Figure 3(a) shows that EGOR achieves better energy efficiency than the other two schemes under different packet sizes. Blind GOR achieves the lowest energy efficiency. When packet size is larger than 100, the energy efficiency of GR is decreased as packet size is increased. When the packet becomes larger, it is more likely to be corrupted by the wireless channel. The energy efficiency has the same trend as the PDR in Fig. 3(b). An interesting observation is that the PDR and energy efficiency of GR are decreased when the packet size changes from 100 to 75, under which, GR selects some longer links which have lower PRR. However, the PDR of EGOR and blind GOR remains 1 under all the packet sizes. Since they involve multiple neighbors in the packet forwarding, although the link quality is degraded when the packet size is increased, the reliability is not affected. EGOR achieves a good balance between the reliability and energy cost by smartly involving only a few “good” neighbors in the opportunistic forwarding, so it yields the best energy efficiency.

Fig. 3
figure 3

Simulation results under different packets sizes

7.3 Impact of MAC retransmission

We have done simulation to study how the retransmission limit affects the performance of the three schemes. Due to space limit, we do not show the results, instead we make the following summary.

The benefit of increasing retransmission limit for the Blind GOR is marginal but for the GR is obvious (especially when retransmission limit is less than 4). EGOR achieves the best energy efficiency among the three schemes when the retransmission is applied. When there is no retransmission, EGOR achieves similar energy efficiency as Blind GOR. When retransmission limit is larger than 3, the energy efficiency of EGOR does not change much as the PDR is already approaching to 1.

8 Conclusion and future work

In this paper, we study the GOR with energy efficiency as a major concern.
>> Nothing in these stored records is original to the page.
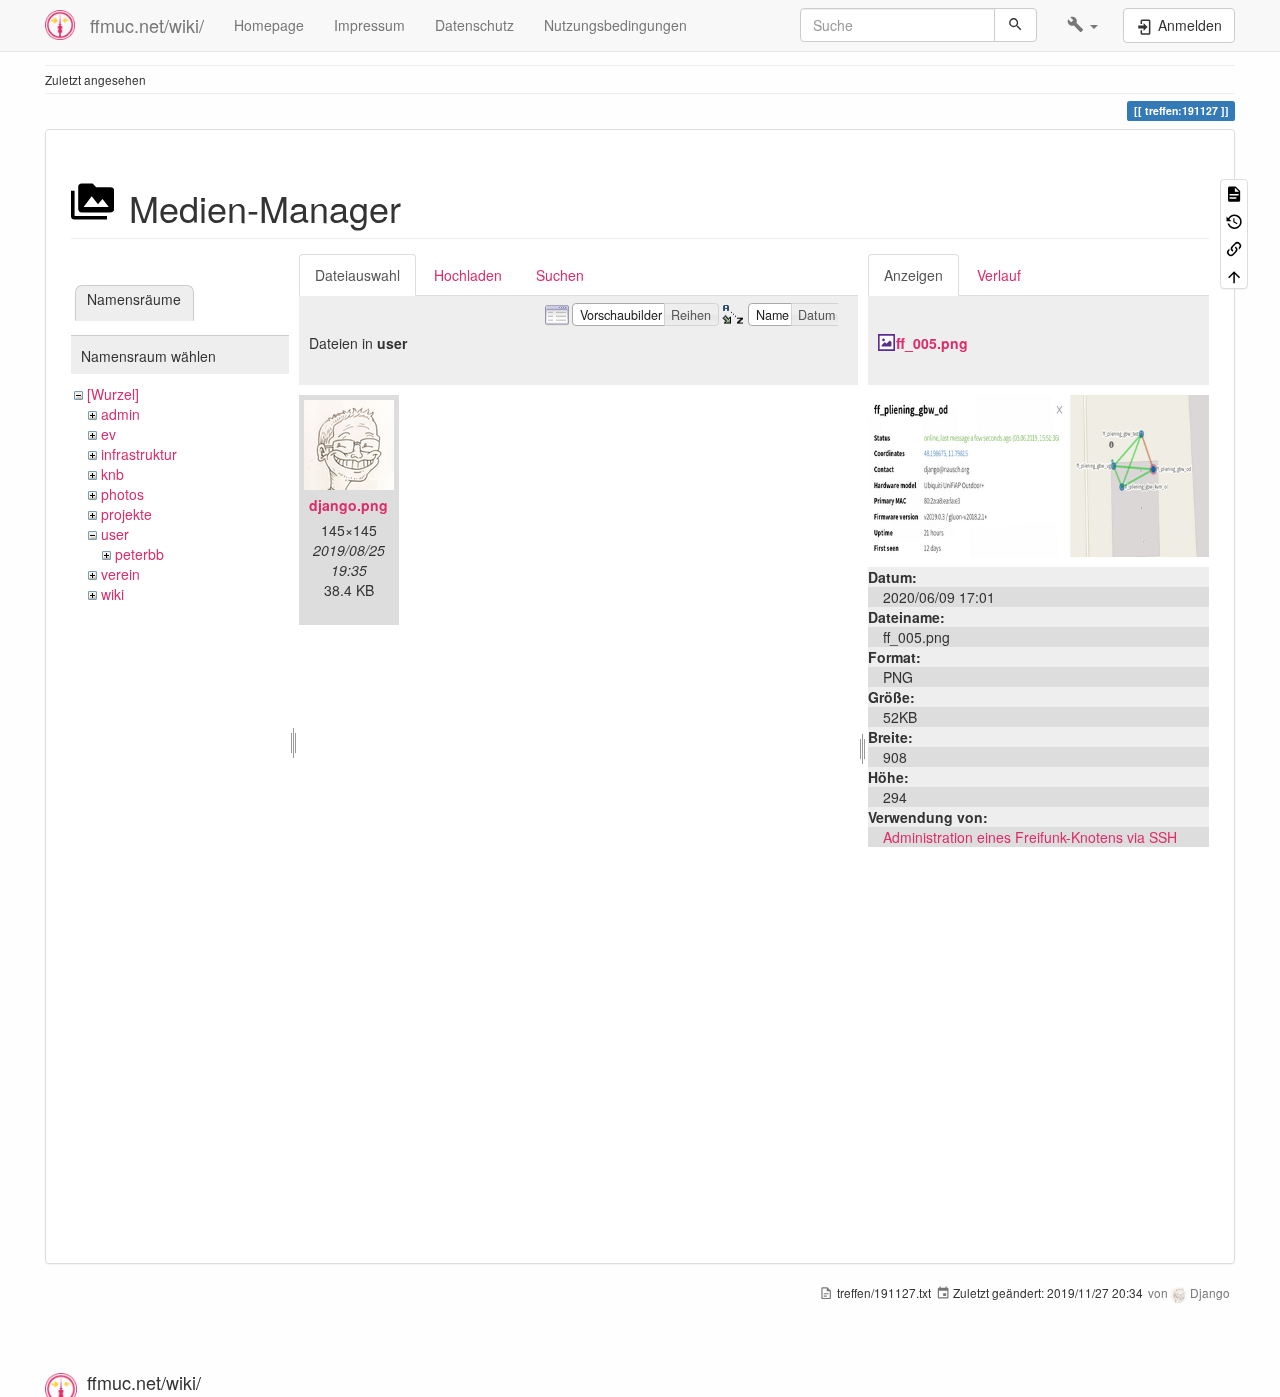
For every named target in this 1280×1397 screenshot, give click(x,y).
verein (120, 574)
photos (122, 494)
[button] (1082, 25)
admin (120, 414)
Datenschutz (474, 25)
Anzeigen (913, 275)
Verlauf (999, 275)
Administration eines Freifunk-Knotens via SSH (1030, 837)
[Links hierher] (1234, 247)
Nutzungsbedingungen (615, 25)
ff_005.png (932, 343)
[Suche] (1015, 25)
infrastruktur (139, 454)
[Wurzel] (113, 394)
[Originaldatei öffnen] (1038, 474)
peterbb (139, 554)
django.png (348, 505)
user (115, 534)
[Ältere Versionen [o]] (1234, 219)
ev (108, 434)
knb (112, 474)
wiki (112, 594)
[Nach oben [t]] (1234, 274)
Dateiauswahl (357, 275)
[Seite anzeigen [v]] (1234, 192)
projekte (126, 514)
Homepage (269, 25)
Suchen (560, 275)
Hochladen (468, 275)
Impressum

We introduce the definition of EPA for arbitrary number of forwarding candidates in GOR and propose a new routing metric, OEE, which evaluates EPA per unit of energy consumption for each local opportunistic forwarding. OEE jointly takes into account packet advancement, reliability, and energy consumption in GOR. Through theoretical analysis, we first show that the maximum EPA can only be achieved by following a relay priority rule – giving the forwarding candidates closer to the destination higher relay priorities when a forwarding candidate set is given. We also show that giving an available next-hop neighbor set with N nodes, the maximum EPA achieved by selecting r nodes is a strictly increasing and concave function of r. We further show that when achieving the maximum EPA, an r-node subset is contained in an r + 1-node subset. However, solely maximizing the packet advancement at each hop by involving all the available next-hop nodes in the opportunist routing cannot achieve a good energy efficiency. Aiming at striking a good balance between routing efficiency and energy consumption, by leveraging the proved findings, we propose two localized candidate selection algorithms with O(N 3) running time. The algorithms efficiently determine the forwarding candidate set that maximizes the local metric, OEE. The performance of EGOR applying the algorithms maximizing the OEE is studied through extensive simulations and compared with those of the existing geographic routing and blind opportunistic routing schemes. The results show that EGOR achieves the best energy efficiency among the three schemes under different network densities, MAC retransmission limits, and packet sizes. The energy efficiency and control packet overhead of these three routing schemes are also studied under a state-of-the-art candidate coordination scheme. Our simulation results also show that although the EPA can be maximized by involving the most number of nodes in GOR, in terms of energy efficiency, only a very small number (around 2.5) of forwarding candidates are needed on average.

In this paper, we assume relatively ideal MAC and wakeup mechanisms in order to get more insight about the impact of candidate selection on the energy efficiency of GOR. However, the OEE proposed in this paper is general enough to be applied to different MAC protocols and wakeup/sleep schemes as long as the expected per-hop energy consumption can be formulated. We plan to test OEE in sensor network testbeds in the future.